=== Begin Enclosure ===

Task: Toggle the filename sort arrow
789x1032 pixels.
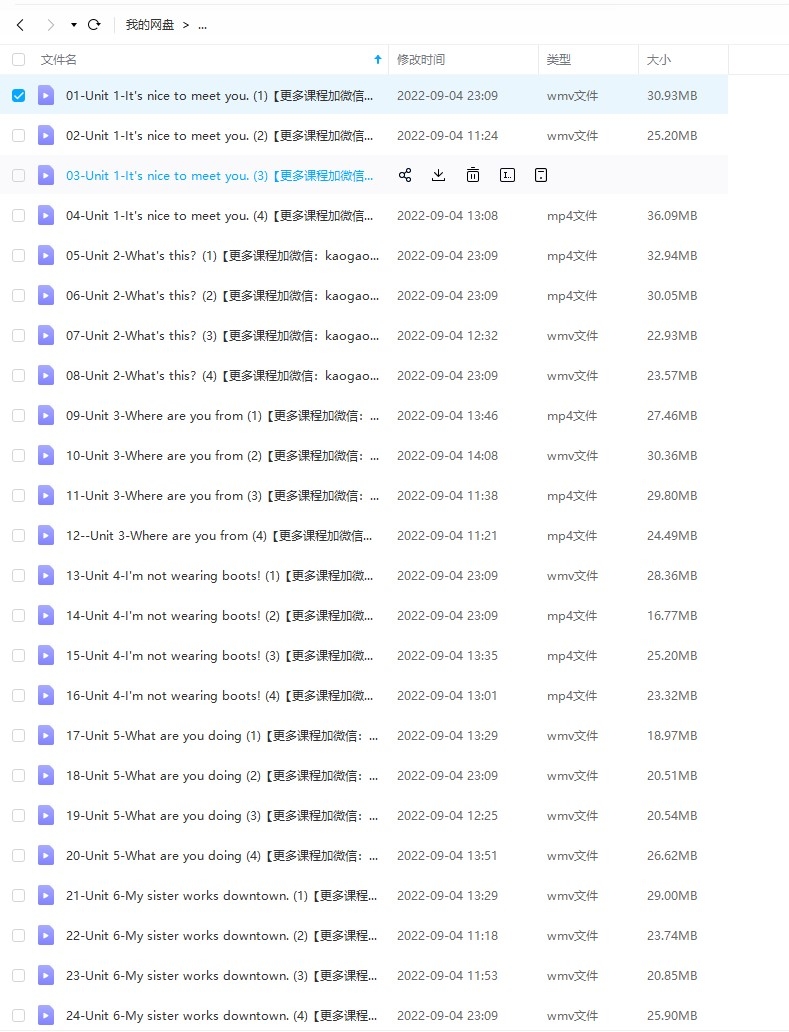Action: coord(377,60)
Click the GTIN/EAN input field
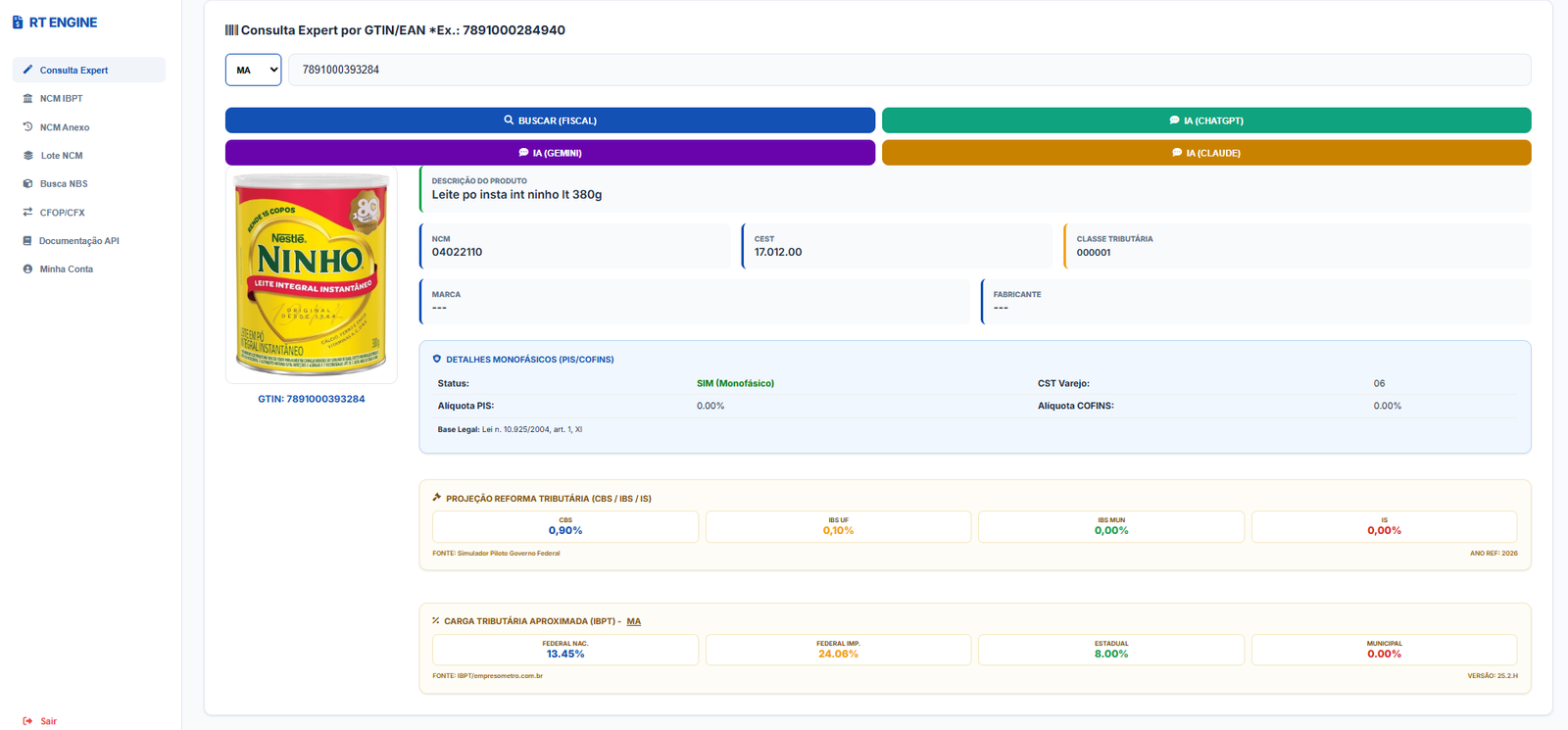 (x=908, y=70)
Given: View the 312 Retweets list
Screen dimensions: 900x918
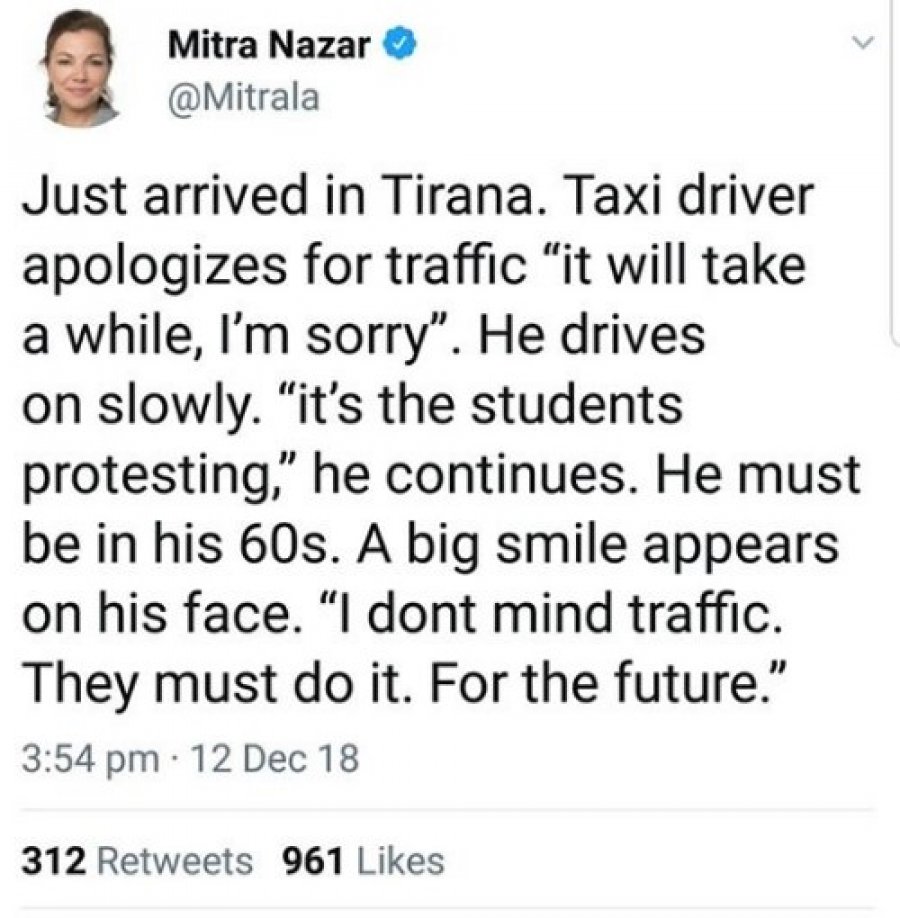Looking at the screenshot, I should coord(136,859).

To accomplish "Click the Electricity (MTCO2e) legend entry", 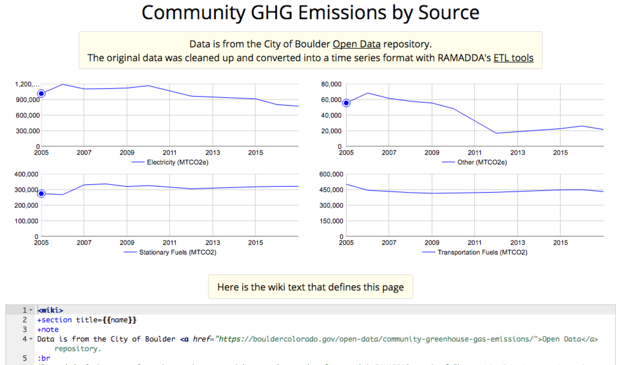I will [170, 162].

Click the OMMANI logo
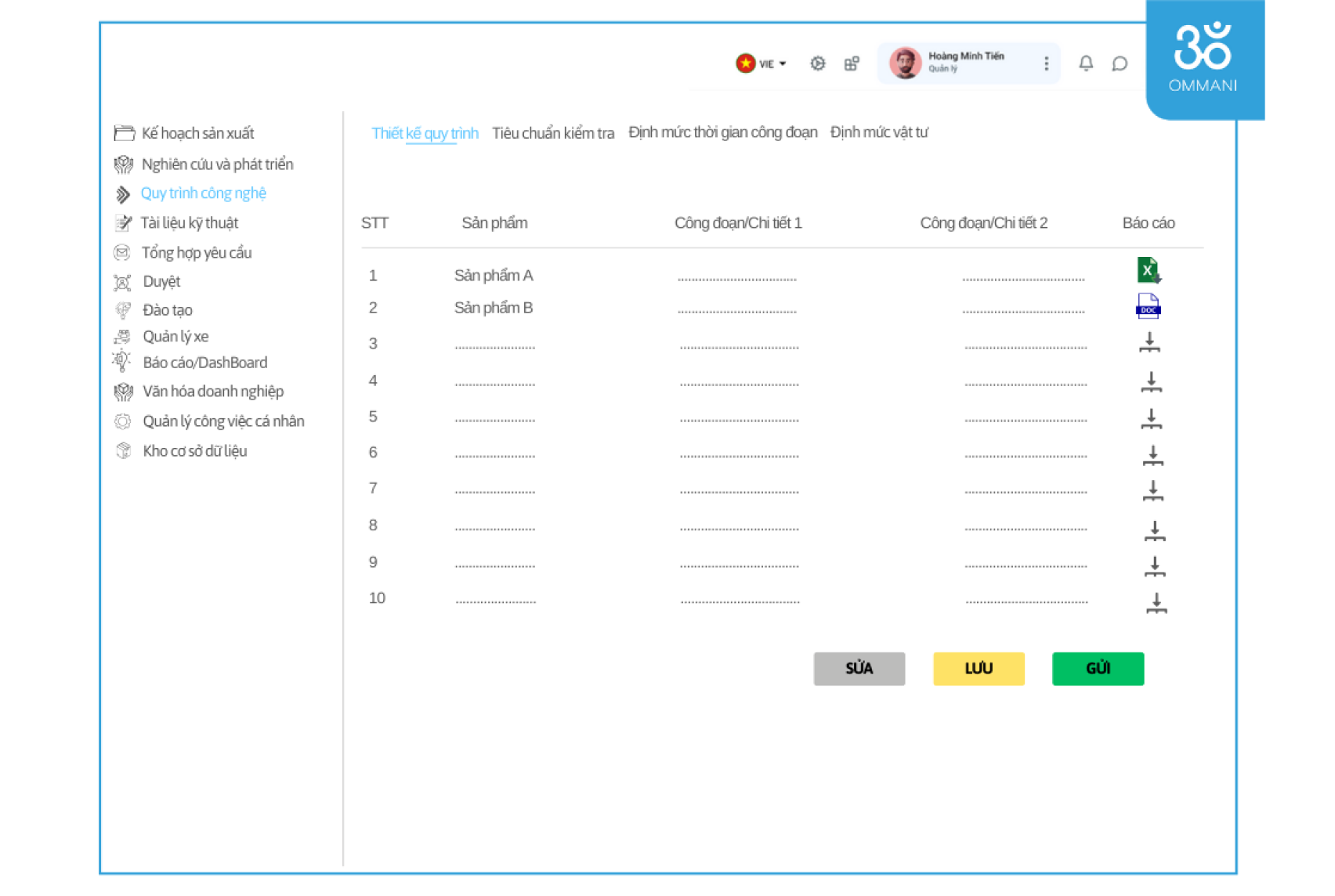point(1203,57)
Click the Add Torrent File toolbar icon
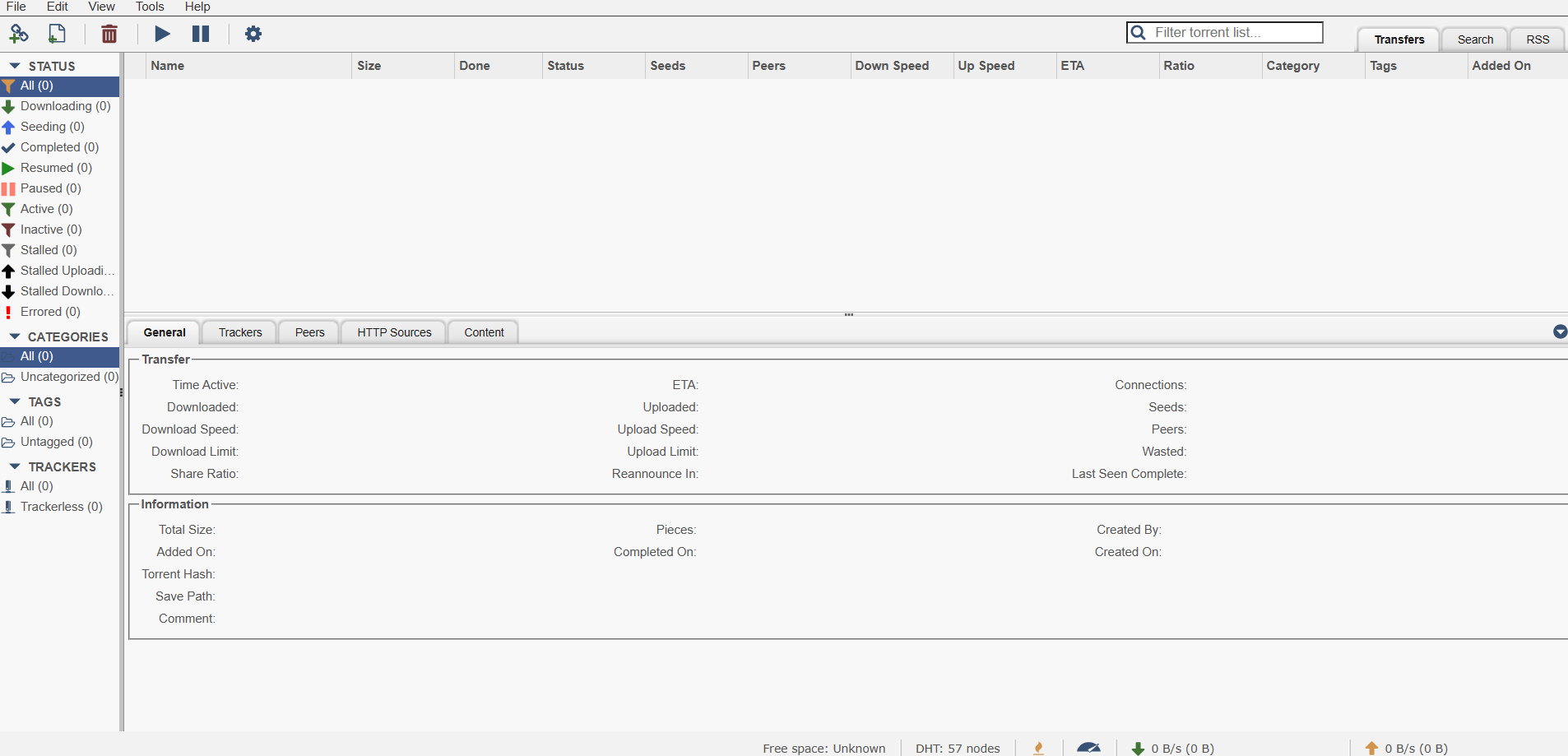This screenshot has width=1568, height=756. point(57,34)
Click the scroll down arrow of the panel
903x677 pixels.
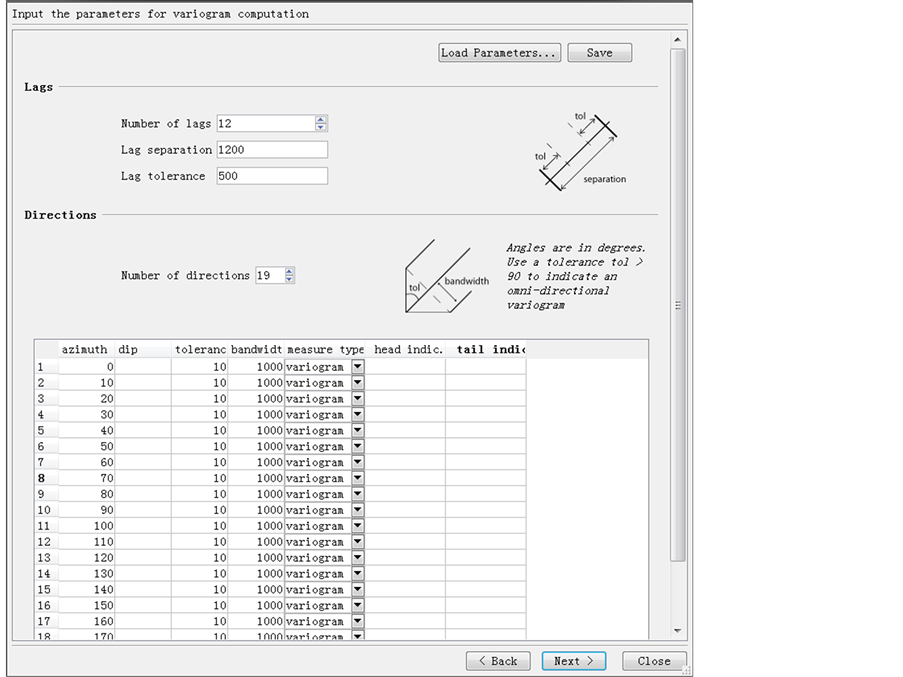(678, 631)

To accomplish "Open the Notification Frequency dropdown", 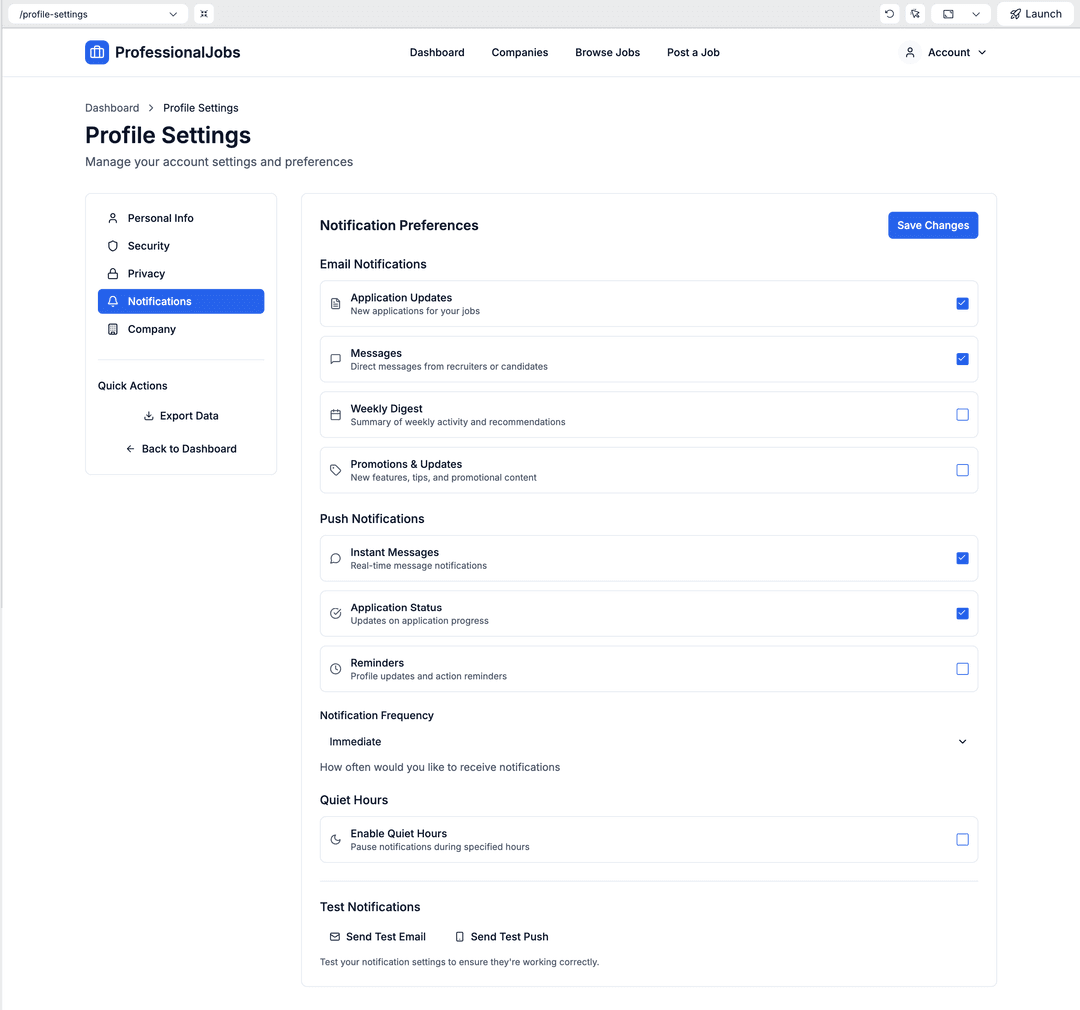I will point(648,742).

=== End Enclosure ===

WHAT TO PRODUCE: Reproduce each line of the data containing the word "arrow".

RESULT:
Task: Toggle the filename sort arrow
Click the scroll down arrow of the panel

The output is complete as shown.